This IT-OT “convergence” adds more sensors, more I/O cards, more endpoints, more protocols, more interconnections, and more complexity to an environment, making the picture even murkier.

“Unless you can visually see [an asset],” says Brager, “it’s really hard to interrogate it … But if you don’t know which ones you have, you don’t know how vulnerable you are.”

Plus, he notes, a significant amount of industrial environments are generally managed by third parties with privileged access. Documentation – who runs what, where – is the last thing done, if it’s done at all, says Brager.

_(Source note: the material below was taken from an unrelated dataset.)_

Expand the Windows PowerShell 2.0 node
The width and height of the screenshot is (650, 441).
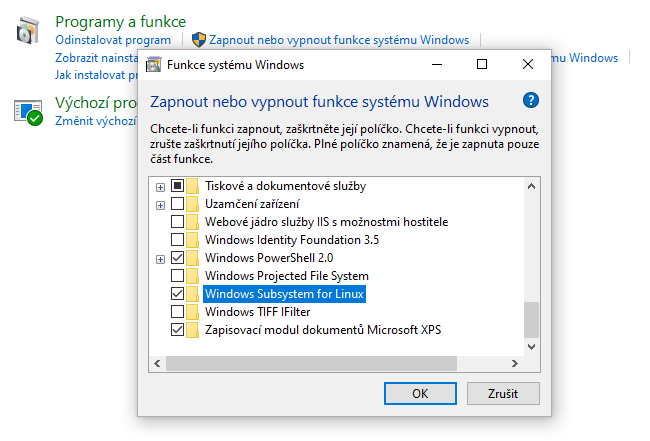pyautogui.click(x=160, y=258)
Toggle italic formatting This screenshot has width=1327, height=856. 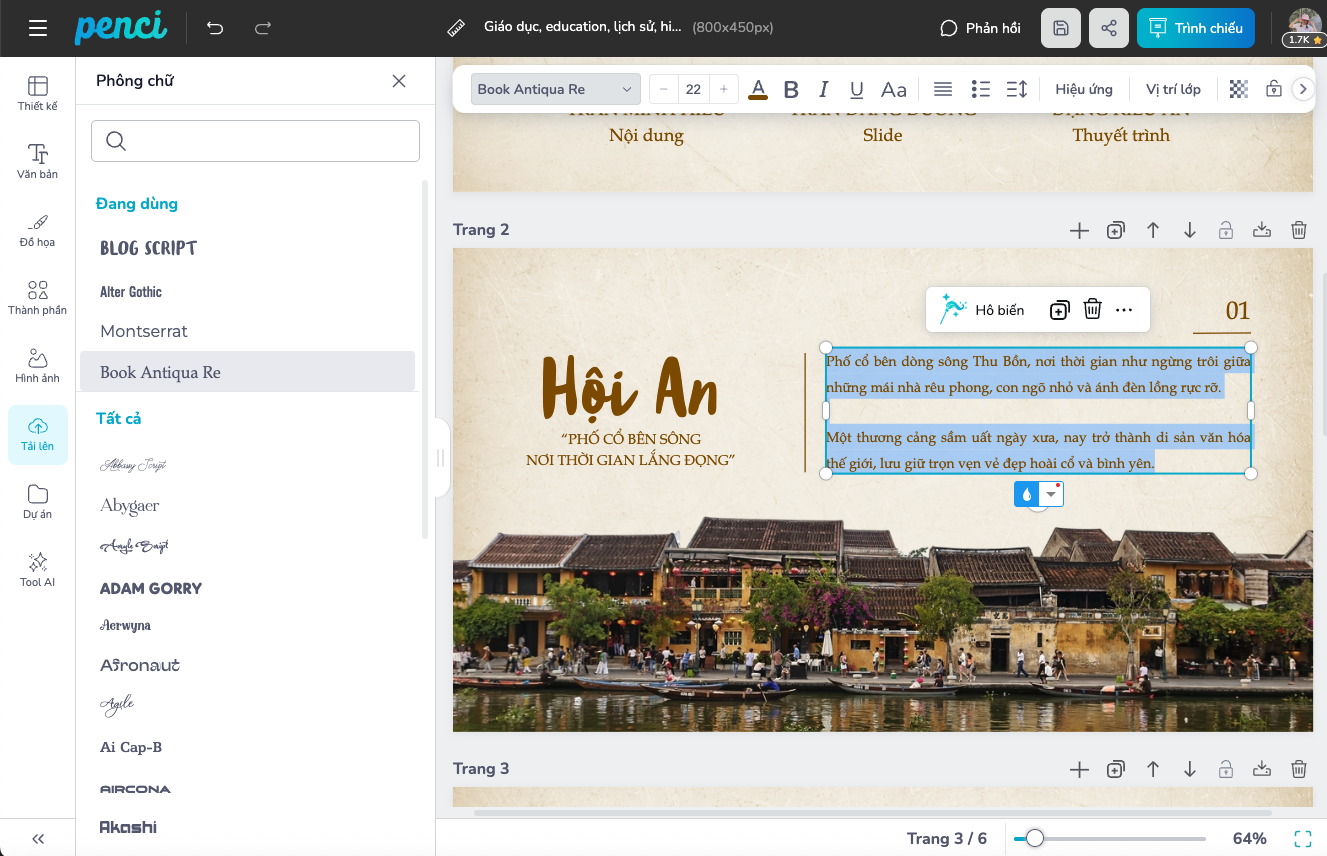[824, 89]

However, calling these third-party contractors and managed service providers and asking them for a manual count would be “worse than doing nothing,” says Habibi, because of the scale of the challenge. 

How to Do It

According to Brager, any time terms like “sniffing” or “actively interrogating” are suggested by security teams or companies, “the people in those plants get real nervous.”

What may seem like a very gentle gesture to an enterprise IT manager, he explains, may be seen as a dangerous intrusion to an operational engineer. The industrial processes cannot tolerate new latency that might be introduced and if some mechanical system is damaged and cannot be recovered, it will need to be replaced.  

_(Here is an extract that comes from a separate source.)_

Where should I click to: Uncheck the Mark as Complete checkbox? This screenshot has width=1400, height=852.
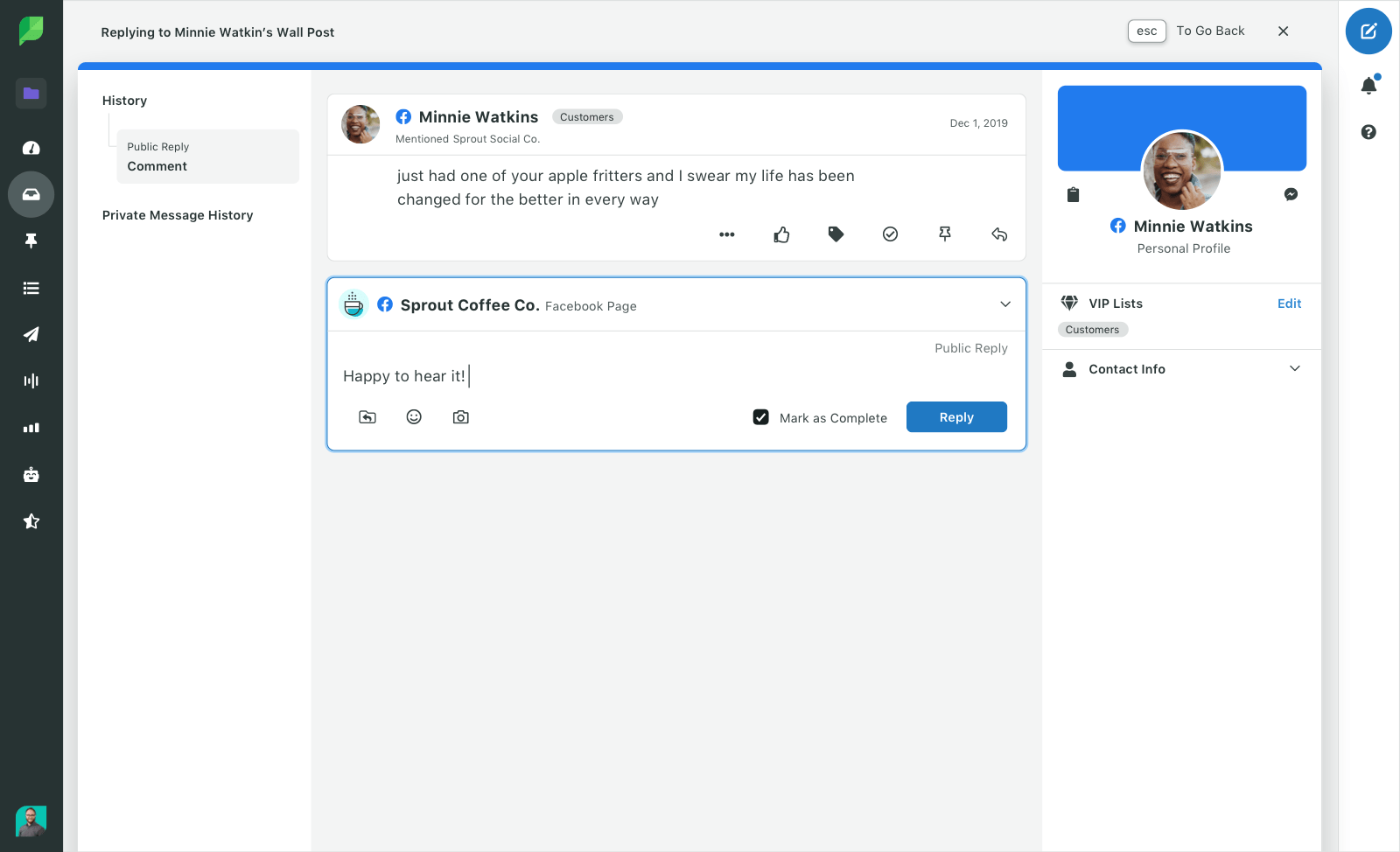[x=761, y=417]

“If you say, ‘we’re going to install an agent,’ they’ll say ‘No you won’t install an agent,'” says Brager. 

That doesn’t change the fact that improved visibility is necessary. Without it, attackers hiding in plain sight may be a greater threat than some OT teams realize — because attackers may be better at achieving visibility than operators are.

Take the CrashOverride/Industroyer malware, which researchers discovered was responsible for the December 2016 attacks on the Ukrainian power grid. It’s designed to map, target, and attack grid operations by exploiting ICS communication protocols. The malware actually employs those protocols just the way they were designed so that it flies under the radar.

ICS security team’s goal, therefore, says Antova, is “improving visibility in a passive way. … This is something I can do that the engineers will allow me to do without impacting their processes.” It also provides the most benefit for minimum investment, she says.

Habibi urges the same practice. Passively take stock of all the components in an environment, then check them all for vulnerabilities, present that information to the operator, and allow them to act (or not). “You want to fix those broken windows and broken locks,” he says, “Then implement a very tight change management process.”

But, Brager cautions, test products carefully, because some vendors that promise “passive monitoring” are less passive than they claim.

As ICS relates to safety processes and change management, it’s is an opportunity for OT and IT groups to come together. 

“A lot of this comes down to having manners,” says Blask. “What you don’t do is what security teams often do, is say ‘your baby is ugly.’ … And then they complain to their friends why they don’t get invited to the meetings anymore.”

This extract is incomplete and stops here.